The diversity of expert opinions about gold is quite confusing.

Why do we have such a diversity of opinions?

Upcoming week's expectations.

In the past, I have noted that many should not follow the bottom-calls of the so-called "gurus" in the metals arena. They have been terribly wrong because they can only see a market that is going up. No one should place significant reliance upon anyone who can only see one direction for a market. However, there are a number of those that have proven themselves to be relatively reliable sources of analysis, and even within that group, there are significant differences as to whether gold has bottomed.

So, we should probably take a step back and try to understand what would cause such a diversity of opinion from ordinarily objective observers. Is it that sentiment is "mixed-up"? Or, could there be a different explanation based upon sentiment perspectives?

As an aside, let me note that the gold "going forward" rates are now negative for 6 months, as the market now seems to be in backwardation. For most traders, this signals a very risky time to be short gold. It usually means that supply is quite tight, and that any uptick in demand could cause a strong rally in the price of the metal. So, I am going to be very cautious with my near term expectations for more downside, but will maintain those expectations until the pattern is invalidated.
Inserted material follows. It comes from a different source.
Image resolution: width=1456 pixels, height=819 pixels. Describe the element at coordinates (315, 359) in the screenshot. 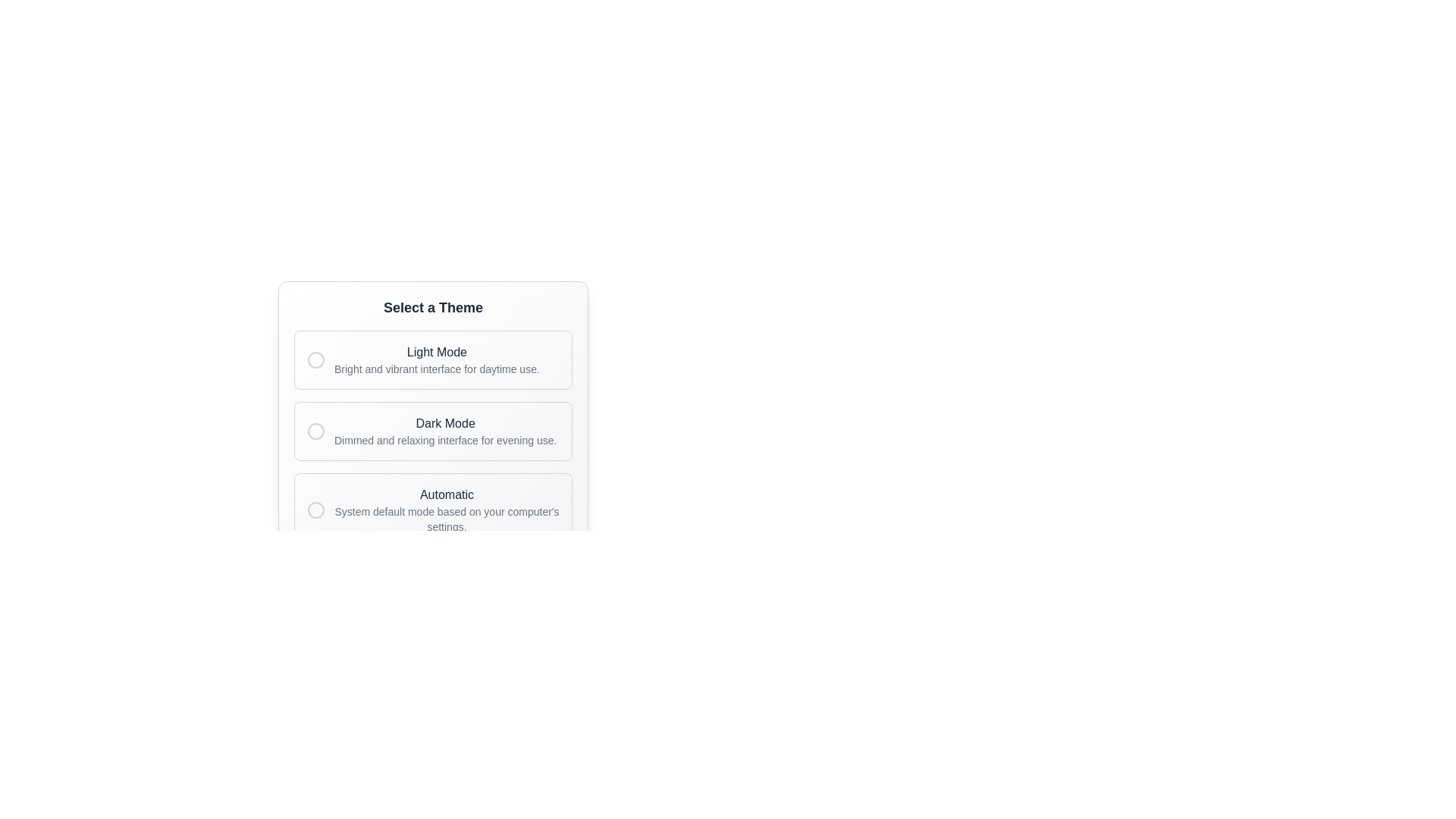

I see `the first radio button in the horizontal list that indicates the 'Light Mode' theme` at that location.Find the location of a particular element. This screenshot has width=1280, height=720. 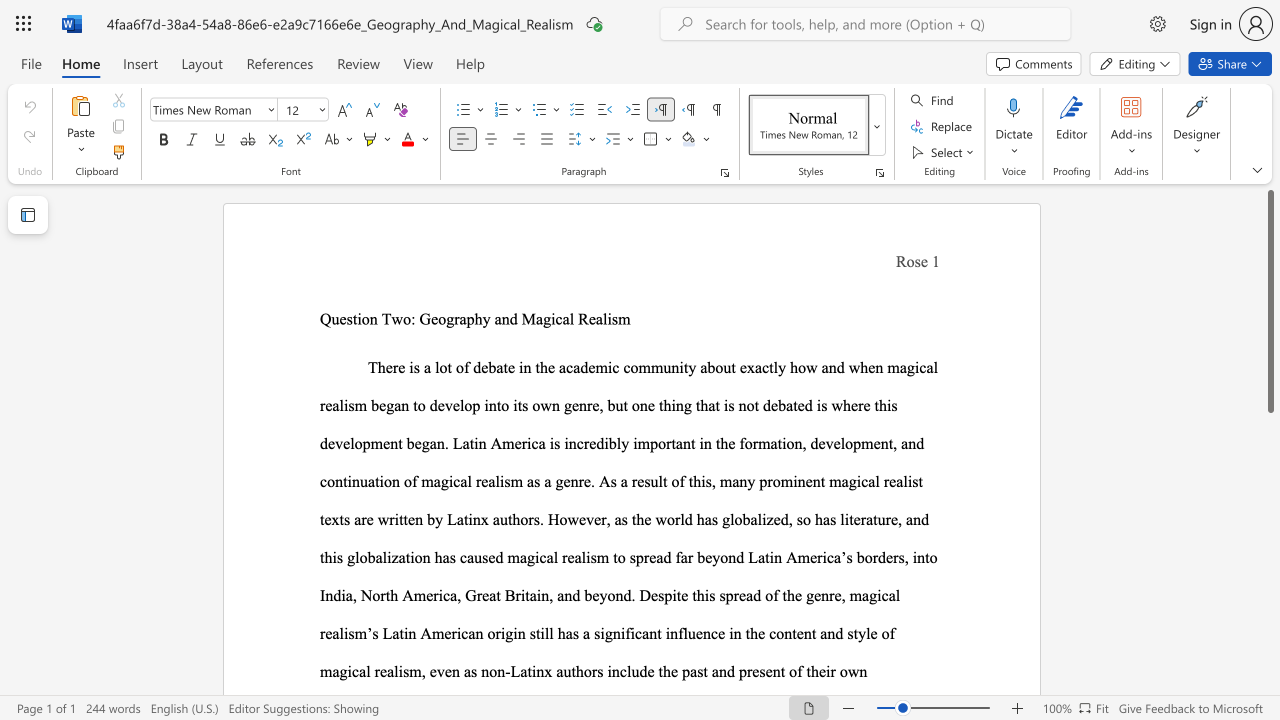

the subset text "ifican" within the text "significant influence" is located at coordinates (619, 633).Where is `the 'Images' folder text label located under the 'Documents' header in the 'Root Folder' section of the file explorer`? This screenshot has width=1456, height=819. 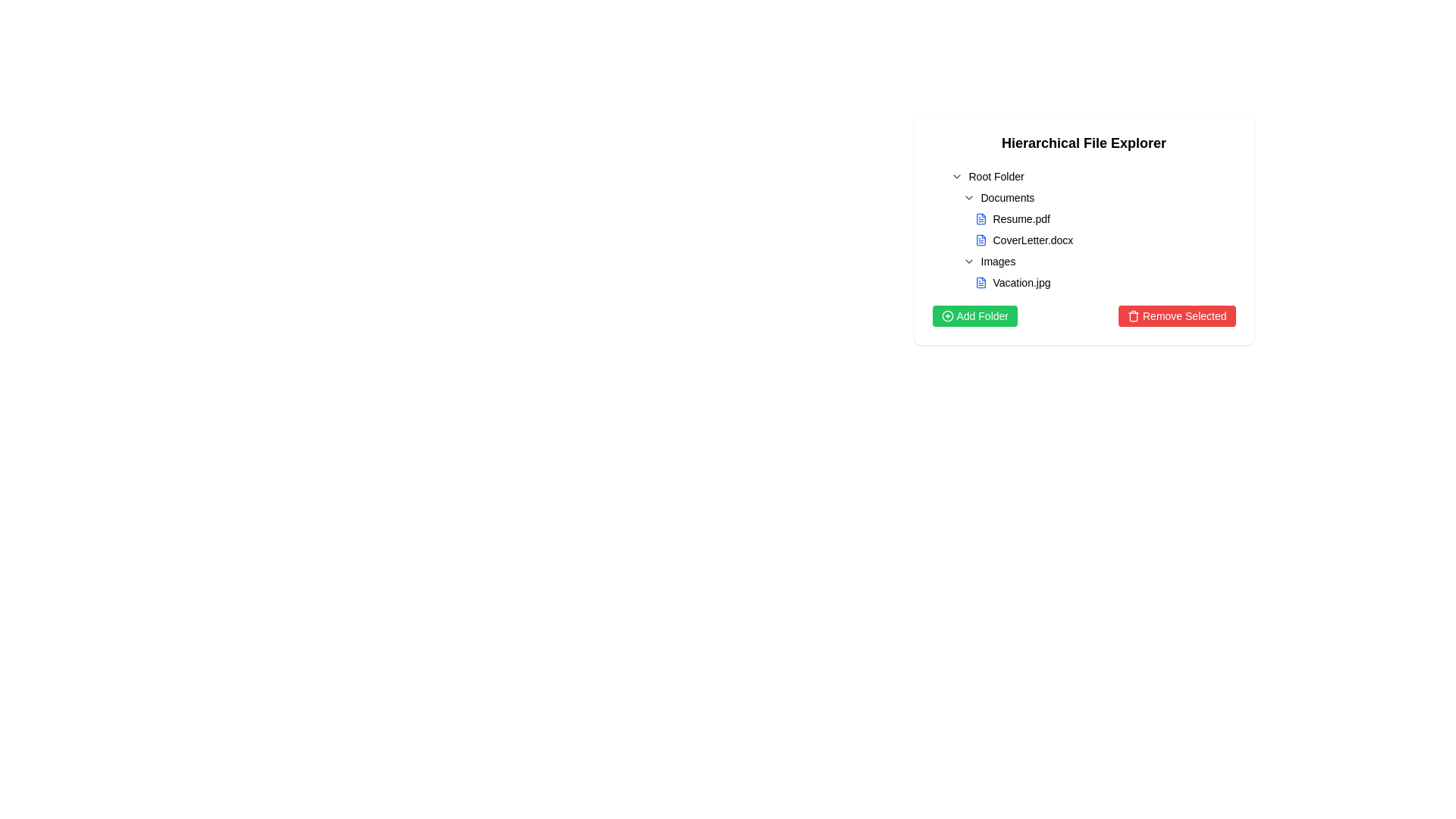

As for the diversity of opinion, it really comes down to one thing: Sentiment has not proven itself to have begun the new uptrend for which everyone so eagerly awaits. Rather, we are in a corrective "mess," which may mask itself at times as a new bullish trend, so there is no clear evidence to substantiate a strong, heavier weighted, longer term bullish position just yet.

During these corrective "messes," the market throws one curve ball after another to investors to reel them in on the bullish side, only to have the rug pulled out yet again. And, the biggest problem, from a structure standpoint, is that the structure of corrective action is quite variable - unlike the relatively well defined bullish structure - which often masks sufficient clarity for traders. It is for this reason that even some of the best analysts have found themselves on the wrong side of this market for at least a week or two within this market over the last three years.

If fact, just on Seeking Alpha alone, we have multiple metals analysts who are certain that the bear market is over, while others are looking for regions below $1,000. So, I really do not see the dire sentiment needed to mark the end to the 3-plus years of corrective action.

Last weekend, I noted:

"it does seem as though the move up was the weakest yet in this corrective rally off the 123 region for the GLD. This usually supports the perspective of this being a corrective rally which is about to come to an end soon. Can it last another week? Maybe. But, it is not something for which I would want to be on the long side in any meaningful way in the short term, as long as we remain below 131.50. . .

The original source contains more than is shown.